## Introduction

In this project, we implemented the Dijkstra algorithm on FPGA to find the shortest distance and route between two stations among the railway network of China. The program contains 304 Chinese primary railway stations that are spreaded all over China. When running the program, the whole map with all the railway stations and connectivities among them are firstly displayed on VGA. Then the user could choose any two stations as the start location and the destination by typing the names of the two stations or clicking the mouse at the corresponding points on the screen. The program would soon return the minimum distance and route between them according to Dijkstra’s algorithm and display the detailed routes on VGA. The overall distance would be computed and displayed. Every station along the routes would also be included. This program could also be implemented in HPS side only so that the speed difference could be demonstrated when comparing to that running with FPGA and HPS. As a result, the FPGA/HPS computation speed of this program is 10 times faster than that by HPS only.

## High level design

Project Idea

The project was firstly inspired by one of the assignments from CS 2110 “OO Programming and Data Structures”. This assignment applies Dijkstra's shortest path algorithm to calculate the shortest path between two planets in a 2D-mapped universe. With the suggestions from Professor Bruce Land, the body of the map was changed to a real-world road map for more practical use. So, we choose the railway map of China to be dealt with in our project as Figure 1 shows. The reason is that the railway map of China contains 304 stations which is not as complicated as the roadway map in a city but enough to show the difference of the calculation speed between FPGA and HPS only. Moreover, the railway stations are easy to locate and the distance between two stations is easy to find. #### Figure 1. Chinese Railway Map

Dijkstra’s algorithm

Dijkstra’s algorithm is an algorithm used for computing the minimum distance and path between two points in a network of points. It was conceived by computer scientist Edsger W. Dijkstra in 1956 . It can be explained better by graph and table as shown below: #### Figure 2. Dijkstra Concept Illustration Diagram

In terms of this project, the number inside the circle in Figure 2 represents the railway station. The lines connecting two circles represent the railways and the number aside the lines is the distance of that railway. For example, to get from station 1 to station 4, there are multiple choices. The dijkstra’s algorithm which is explained below with tables will help us find the shortest distance from station 1 to station 4. #### Table 1. Initial Setup with Parameters from Figure 2

The starting point is 1. To get the minimum distance between 1 and each of the remaining stations, row 1 would be updated several times according to Table 1. Firstly, from point 1 to point 1 itself, the distance is 0 which is definitely the shortest. So, we won’t update this value any more. Then we find the minimum value in row 1 and its corresponding point which is 7 connecting to point 2. We won’t update the value 7 any more for we can make sure it’s the shortest distance from point 1 to point 2. Next, given the determined shortest distance from point 1 to point 2, row 2 would be regarded as the next starting point. If the distance of row 1 column x is larger than the sum of distances of row 1 column 2 and row 2 column x, row 1 column x would be updated to be the sum of distances. x can be from any number in {3,4,5,6}. In this way, row 1 is updated to be: #### Table 2. Row 1 Updated from Row 2

Now, besides the fixed value 0 and 7, the minimum value in row 1 is 9 which is corresponding to point 3. We will set the value 9 fixed for we can make sure it’s the shortest distance from point 1 to point 3. Next, row 1 would be updated from row 3 for the shortest distance from point 1 to point 3 has just been determined. If the distance of row 1 column x is larger than the sum of distances of row 1 column 3 and row 3 column x, row 1 column x would be updated to be the sum of distances. x can be from any number in {4,5,6}. Row 1 is updated to be: #### Table 3. Row 1 Updated from Row 3

With same method, update row 1 from row 6, row 4 and row 5 respectively. The result is shown below: #### Table 4. Shortest distance from point 1 to other points

At this stage, row 1 represents the minimum distance between node 1 and each of the other nodes.

Existing Products

The function performed by this program is similar as using Google Map or Baidu map searching in the Transit mode.
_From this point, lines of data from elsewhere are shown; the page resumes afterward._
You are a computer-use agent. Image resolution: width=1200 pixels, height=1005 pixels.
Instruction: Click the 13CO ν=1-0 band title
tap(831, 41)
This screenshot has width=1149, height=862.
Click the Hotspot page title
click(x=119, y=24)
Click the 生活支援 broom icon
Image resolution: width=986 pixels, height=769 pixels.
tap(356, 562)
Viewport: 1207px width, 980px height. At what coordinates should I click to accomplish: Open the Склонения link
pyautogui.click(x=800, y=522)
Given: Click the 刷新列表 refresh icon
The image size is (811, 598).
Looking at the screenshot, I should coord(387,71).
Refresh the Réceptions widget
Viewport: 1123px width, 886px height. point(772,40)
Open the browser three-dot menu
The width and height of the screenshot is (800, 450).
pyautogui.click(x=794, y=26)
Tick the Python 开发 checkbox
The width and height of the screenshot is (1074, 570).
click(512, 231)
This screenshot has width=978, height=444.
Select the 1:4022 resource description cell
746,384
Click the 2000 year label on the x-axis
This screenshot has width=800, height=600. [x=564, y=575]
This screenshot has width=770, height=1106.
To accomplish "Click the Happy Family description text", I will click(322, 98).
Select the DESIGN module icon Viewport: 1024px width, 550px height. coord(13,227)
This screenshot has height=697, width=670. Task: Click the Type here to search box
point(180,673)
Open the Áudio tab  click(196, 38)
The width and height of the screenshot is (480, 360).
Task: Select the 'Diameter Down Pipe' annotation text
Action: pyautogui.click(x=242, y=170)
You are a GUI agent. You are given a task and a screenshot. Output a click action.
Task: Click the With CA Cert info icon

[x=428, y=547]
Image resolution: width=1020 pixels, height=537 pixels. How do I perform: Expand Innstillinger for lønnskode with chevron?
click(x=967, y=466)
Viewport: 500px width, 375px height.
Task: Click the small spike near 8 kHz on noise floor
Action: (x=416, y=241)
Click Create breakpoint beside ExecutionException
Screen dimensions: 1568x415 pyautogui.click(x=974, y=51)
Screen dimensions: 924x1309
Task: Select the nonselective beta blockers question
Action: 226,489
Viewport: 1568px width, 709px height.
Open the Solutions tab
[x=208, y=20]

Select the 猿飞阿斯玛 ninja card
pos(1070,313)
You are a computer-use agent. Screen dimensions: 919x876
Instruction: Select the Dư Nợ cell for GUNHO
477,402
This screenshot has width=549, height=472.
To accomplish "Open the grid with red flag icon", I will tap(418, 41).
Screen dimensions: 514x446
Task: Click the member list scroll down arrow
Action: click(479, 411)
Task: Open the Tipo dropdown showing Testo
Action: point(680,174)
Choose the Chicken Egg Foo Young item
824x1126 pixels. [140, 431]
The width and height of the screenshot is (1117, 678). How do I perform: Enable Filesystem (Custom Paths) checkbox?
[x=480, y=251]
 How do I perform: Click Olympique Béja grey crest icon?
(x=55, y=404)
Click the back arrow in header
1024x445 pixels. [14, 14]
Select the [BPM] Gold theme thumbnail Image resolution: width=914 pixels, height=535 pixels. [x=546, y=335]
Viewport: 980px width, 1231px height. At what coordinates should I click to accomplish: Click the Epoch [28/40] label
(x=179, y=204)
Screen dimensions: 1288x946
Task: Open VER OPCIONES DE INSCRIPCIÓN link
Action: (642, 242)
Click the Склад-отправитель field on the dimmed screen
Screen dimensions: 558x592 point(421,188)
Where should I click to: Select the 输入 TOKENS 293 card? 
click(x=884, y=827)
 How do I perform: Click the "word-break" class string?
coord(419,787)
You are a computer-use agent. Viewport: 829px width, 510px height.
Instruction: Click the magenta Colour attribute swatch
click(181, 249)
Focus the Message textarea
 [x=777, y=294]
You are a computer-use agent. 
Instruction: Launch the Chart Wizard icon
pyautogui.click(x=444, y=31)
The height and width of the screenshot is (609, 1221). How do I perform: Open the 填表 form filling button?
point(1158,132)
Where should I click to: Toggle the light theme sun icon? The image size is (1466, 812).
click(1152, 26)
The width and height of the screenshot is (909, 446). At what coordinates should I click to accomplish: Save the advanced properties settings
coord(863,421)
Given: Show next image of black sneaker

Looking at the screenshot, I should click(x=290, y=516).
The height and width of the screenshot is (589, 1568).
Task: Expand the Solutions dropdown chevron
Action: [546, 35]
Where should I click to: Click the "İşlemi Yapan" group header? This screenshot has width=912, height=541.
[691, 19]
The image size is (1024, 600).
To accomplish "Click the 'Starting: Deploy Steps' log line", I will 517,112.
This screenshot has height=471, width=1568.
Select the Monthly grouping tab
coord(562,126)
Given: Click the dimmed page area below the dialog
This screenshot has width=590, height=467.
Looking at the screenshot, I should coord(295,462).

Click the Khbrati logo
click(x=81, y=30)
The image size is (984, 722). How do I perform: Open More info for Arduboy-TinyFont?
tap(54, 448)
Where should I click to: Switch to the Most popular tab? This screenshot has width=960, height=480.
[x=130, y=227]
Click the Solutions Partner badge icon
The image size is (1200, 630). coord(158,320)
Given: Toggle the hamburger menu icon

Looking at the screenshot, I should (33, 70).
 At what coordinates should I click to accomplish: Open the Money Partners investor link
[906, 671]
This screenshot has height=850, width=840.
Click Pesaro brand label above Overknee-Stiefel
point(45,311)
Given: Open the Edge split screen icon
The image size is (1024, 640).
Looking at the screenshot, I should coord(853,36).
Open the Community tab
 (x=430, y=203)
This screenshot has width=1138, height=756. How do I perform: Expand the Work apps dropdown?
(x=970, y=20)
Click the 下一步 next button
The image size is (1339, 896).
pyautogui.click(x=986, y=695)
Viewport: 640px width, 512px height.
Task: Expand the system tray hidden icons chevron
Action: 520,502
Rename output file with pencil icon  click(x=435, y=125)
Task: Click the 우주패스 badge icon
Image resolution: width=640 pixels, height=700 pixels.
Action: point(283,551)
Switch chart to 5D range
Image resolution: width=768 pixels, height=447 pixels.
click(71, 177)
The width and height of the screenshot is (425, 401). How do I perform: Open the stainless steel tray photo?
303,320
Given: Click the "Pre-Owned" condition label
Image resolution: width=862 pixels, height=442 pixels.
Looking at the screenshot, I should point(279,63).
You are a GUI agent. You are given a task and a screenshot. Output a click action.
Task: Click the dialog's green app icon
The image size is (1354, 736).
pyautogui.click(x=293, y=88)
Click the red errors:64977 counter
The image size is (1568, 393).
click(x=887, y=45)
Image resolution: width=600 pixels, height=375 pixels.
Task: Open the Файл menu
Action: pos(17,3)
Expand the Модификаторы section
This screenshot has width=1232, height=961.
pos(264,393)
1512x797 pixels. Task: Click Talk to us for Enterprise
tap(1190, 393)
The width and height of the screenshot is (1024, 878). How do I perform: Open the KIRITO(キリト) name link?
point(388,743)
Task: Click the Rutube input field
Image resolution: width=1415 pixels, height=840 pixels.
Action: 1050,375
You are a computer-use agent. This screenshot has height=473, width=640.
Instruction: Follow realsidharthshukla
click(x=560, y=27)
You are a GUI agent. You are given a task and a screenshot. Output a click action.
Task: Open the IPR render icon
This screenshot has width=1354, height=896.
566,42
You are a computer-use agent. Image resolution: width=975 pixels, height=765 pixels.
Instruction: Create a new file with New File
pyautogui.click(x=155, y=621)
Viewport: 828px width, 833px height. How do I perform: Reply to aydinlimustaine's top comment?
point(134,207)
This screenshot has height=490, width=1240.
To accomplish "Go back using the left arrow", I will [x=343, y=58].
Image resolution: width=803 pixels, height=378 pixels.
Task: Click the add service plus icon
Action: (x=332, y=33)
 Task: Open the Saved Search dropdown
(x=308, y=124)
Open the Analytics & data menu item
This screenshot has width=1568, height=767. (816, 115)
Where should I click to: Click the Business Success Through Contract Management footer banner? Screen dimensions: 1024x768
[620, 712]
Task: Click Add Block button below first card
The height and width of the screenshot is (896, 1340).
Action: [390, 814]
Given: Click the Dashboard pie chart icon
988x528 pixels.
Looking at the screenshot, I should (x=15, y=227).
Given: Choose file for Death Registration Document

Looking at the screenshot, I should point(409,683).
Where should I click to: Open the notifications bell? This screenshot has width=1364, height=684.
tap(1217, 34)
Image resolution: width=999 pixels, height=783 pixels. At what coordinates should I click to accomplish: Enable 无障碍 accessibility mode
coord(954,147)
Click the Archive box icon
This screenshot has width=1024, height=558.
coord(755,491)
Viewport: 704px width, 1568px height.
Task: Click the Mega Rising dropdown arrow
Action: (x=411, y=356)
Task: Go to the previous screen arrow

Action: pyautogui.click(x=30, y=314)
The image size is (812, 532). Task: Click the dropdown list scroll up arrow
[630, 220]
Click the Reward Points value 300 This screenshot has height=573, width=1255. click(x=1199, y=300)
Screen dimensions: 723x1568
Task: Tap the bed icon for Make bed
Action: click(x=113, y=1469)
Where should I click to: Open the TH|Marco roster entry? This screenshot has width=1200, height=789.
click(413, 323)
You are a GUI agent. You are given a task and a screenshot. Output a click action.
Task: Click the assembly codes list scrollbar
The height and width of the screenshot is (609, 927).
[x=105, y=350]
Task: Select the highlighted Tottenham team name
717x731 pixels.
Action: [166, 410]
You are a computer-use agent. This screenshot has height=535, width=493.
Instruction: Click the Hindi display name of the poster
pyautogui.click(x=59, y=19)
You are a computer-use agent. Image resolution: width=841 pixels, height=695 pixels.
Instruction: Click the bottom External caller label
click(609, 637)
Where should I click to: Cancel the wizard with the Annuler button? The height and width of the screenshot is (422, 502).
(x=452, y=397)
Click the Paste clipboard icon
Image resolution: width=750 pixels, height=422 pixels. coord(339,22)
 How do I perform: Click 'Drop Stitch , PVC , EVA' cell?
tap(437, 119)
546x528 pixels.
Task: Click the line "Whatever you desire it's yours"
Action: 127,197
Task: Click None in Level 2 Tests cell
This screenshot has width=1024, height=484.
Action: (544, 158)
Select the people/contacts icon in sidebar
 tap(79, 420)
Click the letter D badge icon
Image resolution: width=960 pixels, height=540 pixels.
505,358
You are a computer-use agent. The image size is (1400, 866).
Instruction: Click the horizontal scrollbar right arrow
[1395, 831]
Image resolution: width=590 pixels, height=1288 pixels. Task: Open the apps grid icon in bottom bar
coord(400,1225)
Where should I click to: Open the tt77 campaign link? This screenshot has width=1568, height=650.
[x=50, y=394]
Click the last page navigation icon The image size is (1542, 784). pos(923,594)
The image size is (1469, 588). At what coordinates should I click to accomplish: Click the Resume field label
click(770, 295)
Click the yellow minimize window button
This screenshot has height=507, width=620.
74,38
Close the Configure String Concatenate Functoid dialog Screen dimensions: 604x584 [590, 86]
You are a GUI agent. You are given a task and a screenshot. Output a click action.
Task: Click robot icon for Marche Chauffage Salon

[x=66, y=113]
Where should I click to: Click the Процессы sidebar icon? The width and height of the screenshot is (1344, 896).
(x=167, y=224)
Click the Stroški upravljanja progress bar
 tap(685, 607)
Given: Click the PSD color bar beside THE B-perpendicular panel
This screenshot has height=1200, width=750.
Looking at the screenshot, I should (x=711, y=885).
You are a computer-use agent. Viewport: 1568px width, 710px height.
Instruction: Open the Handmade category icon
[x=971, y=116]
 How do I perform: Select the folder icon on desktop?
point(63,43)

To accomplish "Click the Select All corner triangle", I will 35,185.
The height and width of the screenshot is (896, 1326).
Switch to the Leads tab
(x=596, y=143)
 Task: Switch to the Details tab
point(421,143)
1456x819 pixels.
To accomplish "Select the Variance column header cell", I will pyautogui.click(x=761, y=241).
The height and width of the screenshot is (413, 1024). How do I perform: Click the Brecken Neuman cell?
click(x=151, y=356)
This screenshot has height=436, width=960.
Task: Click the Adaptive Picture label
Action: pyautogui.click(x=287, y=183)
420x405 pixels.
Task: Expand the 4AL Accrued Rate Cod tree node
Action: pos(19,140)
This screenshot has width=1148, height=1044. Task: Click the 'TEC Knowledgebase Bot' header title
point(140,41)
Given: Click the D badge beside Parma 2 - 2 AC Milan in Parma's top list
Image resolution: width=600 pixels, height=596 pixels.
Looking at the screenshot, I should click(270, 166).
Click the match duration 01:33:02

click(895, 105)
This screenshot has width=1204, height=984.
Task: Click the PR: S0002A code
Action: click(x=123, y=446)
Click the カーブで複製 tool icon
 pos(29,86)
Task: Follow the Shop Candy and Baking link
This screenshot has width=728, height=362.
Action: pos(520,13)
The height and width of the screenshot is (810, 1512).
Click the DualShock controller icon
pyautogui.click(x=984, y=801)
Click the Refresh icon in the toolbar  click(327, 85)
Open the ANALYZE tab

## Program/Hardware Design

### Software Details

Map Display

The Chinese railway map as Figure 1 shows was firstly modified by MATLAB in order to be displayed in VGA. The modified picture is shown below. #### Figure 3. Modified Chinese Railway Network

We convert this picture from .jpg to .bmp then we can read its pixel information easily using C code. We have a function in our code called map_display to be in charge of displaying this map. The map_display function will read this .bmp file in sequence. After reading the header information like the height and width of this picture, the B, G, R value of each pixel will be read. We incorporate the separate RGB value into the 16-bit format then we can use the VGA_pixel function provided by Bruce to draw this picture on VGA screen. The relevant code is shown below. #### Figure 4. VGA display

Dijkstra Function #### Figure 5. Dijkstra function

The Dijkstra function is the core function in our code.

Once the user selects the start location, the start location will be transmitted to this function as the parameter “start”. The parameter “max” indicates the total number of stations in our map, the 304. The parameter “infinity” is a huge number which indicates there’s no connection between two stations.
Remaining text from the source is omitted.